**Activity**
Below is a listing. Copy each line of it that holds the word "named".

**Task material**

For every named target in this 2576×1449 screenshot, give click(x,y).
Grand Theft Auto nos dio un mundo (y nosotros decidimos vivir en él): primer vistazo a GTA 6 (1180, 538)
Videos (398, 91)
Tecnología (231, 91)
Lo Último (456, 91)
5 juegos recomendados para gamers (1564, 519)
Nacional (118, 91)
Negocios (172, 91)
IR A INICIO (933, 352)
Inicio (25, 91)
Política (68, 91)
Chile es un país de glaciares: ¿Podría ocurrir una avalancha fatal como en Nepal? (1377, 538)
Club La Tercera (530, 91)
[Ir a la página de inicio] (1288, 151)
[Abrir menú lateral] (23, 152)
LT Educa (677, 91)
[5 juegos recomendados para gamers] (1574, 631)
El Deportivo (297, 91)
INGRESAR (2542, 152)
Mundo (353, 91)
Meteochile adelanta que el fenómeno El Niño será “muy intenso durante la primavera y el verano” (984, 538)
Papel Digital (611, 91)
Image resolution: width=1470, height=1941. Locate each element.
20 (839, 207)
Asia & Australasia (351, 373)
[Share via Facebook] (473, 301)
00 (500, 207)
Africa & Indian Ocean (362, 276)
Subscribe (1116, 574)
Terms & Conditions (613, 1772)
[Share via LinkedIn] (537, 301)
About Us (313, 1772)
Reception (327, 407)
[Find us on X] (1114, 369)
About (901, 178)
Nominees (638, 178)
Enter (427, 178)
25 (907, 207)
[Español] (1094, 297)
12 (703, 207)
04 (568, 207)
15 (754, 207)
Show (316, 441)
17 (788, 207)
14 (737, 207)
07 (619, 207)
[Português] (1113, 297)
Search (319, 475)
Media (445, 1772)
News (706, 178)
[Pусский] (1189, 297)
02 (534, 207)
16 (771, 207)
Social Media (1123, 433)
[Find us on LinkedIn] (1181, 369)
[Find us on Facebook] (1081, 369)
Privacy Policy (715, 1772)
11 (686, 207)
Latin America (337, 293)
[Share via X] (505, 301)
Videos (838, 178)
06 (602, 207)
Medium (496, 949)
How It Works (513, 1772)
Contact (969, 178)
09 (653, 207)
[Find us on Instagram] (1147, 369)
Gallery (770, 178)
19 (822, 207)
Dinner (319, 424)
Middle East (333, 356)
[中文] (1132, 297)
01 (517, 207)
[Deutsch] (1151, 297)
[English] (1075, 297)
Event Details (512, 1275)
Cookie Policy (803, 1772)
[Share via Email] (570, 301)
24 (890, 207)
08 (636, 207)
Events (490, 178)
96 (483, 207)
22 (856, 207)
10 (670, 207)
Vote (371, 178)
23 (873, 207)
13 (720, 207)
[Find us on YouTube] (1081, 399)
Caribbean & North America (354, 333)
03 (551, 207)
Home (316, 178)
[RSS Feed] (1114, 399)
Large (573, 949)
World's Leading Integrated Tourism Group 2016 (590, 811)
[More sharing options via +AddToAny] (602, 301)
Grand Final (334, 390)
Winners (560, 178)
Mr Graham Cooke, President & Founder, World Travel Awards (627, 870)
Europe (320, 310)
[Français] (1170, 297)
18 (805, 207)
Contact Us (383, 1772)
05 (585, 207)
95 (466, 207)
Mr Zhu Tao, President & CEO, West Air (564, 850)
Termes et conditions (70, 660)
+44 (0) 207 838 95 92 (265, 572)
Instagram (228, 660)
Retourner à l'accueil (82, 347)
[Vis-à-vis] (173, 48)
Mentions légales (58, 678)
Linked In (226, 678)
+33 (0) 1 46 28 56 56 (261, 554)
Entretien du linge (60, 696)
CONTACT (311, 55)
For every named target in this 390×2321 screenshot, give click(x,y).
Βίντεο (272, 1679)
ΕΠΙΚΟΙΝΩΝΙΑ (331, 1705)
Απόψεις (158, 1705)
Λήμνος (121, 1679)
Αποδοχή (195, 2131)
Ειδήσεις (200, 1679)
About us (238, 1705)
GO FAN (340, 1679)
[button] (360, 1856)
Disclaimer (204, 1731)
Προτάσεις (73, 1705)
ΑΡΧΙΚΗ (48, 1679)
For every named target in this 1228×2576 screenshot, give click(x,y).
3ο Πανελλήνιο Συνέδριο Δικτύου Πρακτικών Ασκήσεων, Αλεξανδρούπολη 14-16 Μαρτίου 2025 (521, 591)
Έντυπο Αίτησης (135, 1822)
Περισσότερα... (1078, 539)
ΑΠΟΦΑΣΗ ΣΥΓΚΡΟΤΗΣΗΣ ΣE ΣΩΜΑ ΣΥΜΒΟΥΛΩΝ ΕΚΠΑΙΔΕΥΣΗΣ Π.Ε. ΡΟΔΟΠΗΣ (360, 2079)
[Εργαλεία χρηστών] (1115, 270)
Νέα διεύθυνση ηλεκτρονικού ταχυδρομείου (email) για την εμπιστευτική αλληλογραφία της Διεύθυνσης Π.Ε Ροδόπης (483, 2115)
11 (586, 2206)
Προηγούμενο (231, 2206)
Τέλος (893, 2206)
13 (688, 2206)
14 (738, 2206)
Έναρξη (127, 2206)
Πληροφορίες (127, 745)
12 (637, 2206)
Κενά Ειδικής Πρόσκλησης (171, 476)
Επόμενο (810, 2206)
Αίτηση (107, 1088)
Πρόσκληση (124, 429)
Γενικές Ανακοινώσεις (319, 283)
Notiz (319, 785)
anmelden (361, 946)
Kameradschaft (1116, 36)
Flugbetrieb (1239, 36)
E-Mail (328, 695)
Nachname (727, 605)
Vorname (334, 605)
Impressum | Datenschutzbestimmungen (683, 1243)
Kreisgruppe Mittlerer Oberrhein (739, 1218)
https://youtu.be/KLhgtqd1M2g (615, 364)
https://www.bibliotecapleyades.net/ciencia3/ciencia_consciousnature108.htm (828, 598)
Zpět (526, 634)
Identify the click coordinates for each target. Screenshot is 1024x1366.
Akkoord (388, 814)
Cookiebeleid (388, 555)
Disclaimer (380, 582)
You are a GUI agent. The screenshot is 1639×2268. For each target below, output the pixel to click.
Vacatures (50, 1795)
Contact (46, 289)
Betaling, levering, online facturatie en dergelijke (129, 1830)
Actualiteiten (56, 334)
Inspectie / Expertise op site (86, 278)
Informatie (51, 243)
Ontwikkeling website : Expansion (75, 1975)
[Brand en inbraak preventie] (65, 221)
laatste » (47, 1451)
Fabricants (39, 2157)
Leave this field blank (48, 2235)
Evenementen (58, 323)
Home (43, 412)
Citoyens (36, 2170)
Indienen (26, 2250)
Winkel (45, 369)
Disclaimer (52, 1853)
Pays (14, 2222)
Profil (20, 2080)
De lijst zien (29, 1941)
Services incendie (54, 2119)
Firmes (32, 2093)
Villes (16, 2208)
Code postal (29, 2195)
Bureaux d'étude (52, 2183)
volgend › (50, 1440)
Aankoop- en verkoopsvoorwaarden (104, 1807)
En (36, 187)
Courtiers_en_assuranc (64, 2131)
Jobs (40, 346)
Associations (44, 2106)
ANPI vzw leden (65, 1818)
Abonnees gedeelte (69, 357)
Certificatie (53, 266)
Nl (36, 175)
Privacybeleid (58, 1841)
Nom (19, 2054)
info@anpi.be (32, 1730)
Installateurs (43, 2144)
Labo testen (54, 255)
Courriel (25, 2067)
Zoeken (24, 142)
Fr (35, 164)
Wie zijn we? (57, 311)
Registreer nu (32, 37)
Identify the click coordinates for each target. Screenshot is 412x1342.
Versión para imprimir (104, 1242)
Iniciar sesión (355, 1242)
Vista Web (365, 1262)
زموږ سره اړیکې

**Response to the task**
For every named target in this 2576×1449 screenshot, give click(x,y).
For every named target in this 390×2321 screenshot, give click(x,y).
For every named target in this 1228×2576 screenshot, give click(x,y).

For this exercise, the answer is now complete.